SSE2 Vectorization of Alphablend Code

Shao Voon Wong

4.97/5 (20 votes)

12 Apr 2016Ms-PL9 min read

80K

1.2K

Using SSE2 to speed up alphablending.

Download Benchmark_Src_SSE2_YD3.zip - 89.58 KB

Introduction
Structure of Arrays
Explanation of the Code
Benchmark Results
Conclusion
References
History

Introduction

In this article, we will explore vectorizing the pixel alphablending code in my earlier article. I believe most C/C++ programmers have tinkered with SIMD instructions like MMX and Streaming SIMD Extensions 2 (SSE) or even Advanced Vector Extensions (AVX). Most programmers, I believe, gave up after their first SIMD attempt, after that effort produced a mediocre or worse performance than the original non-vectorizing code. The main reason for slow performance is CPU cycles are typically wasted in packing the primitive data into a vector prior to SIMD execution and unpacking them into their proper place in the structure after execution. We will dive deeper into this in the next section. The main reason that SIMD is slow to be adopted by programmers around the world is because SIMD code is harder to write and the resultant code, even with using intrinsics, is not readable and even less understandable.

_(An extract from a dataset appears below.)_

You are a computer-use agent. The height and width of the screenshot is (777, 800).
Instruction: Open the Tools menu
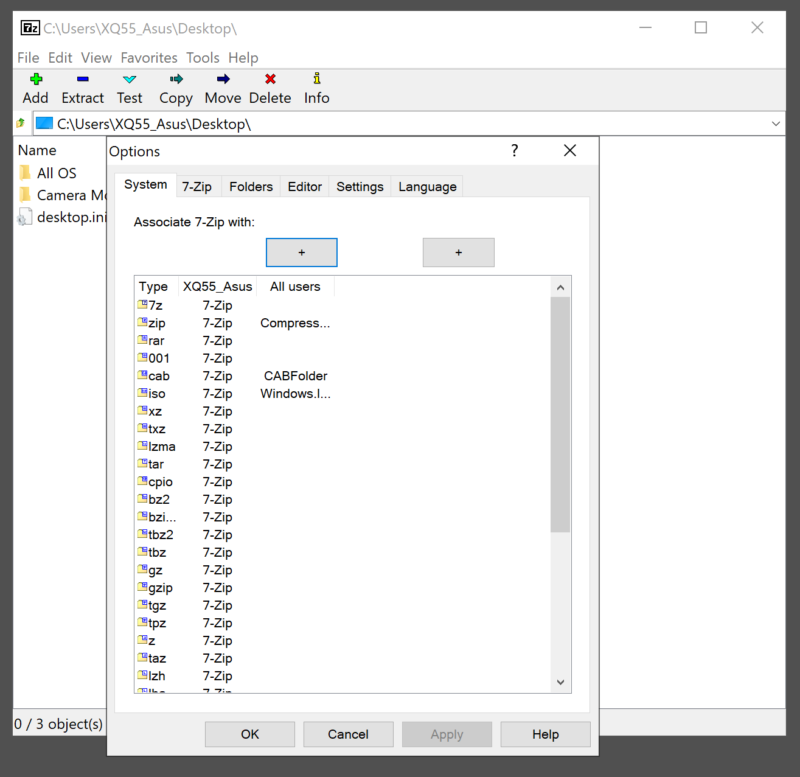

In this article, we will only focus on SSE2; the reason being MMX is a 64 bit SIMD technology which does not offer significant speed up compared to SSE2 (mostly 128 bit SIMD from Intel) on today's 64-bit processors, and Advanced Vector Extensions (AVX) (256 bit SIMD from Intel) is not chosen for this article because not many mainstream users own these latest Intel processors that can exploit AVX: SSE2 has been around since 2001. (Okay, I admit, the real reason is actually because I do not own an AVX supported processor. I promise to update the article when I have access to a PC with AVX-enabled processor.) All, but the oldest, personal computers should have housed a x86/x64 processor which supports SSE2. Rather than using inline assembly code, we will use SSE2 intrinsics provided by Visual Studio to assist us in calling the SSE2 instructions: currently, the Microsoft 64 bit C/C++ compiler does not permit inline assembly code.

Structure of Arrays

Let us imagine we have a structure type named SomeStruct as shown below and we have an array of SomeStruct, essentially, an array of structures.

C++

struct SomeStruct
{
  int    aInteger;
  double aDouble;
  short  aShort;
};

To use SSE2 arithmetic instructions on aInteger, we must first pack four aInteger into a 128 bit vector of integer type, __m128i.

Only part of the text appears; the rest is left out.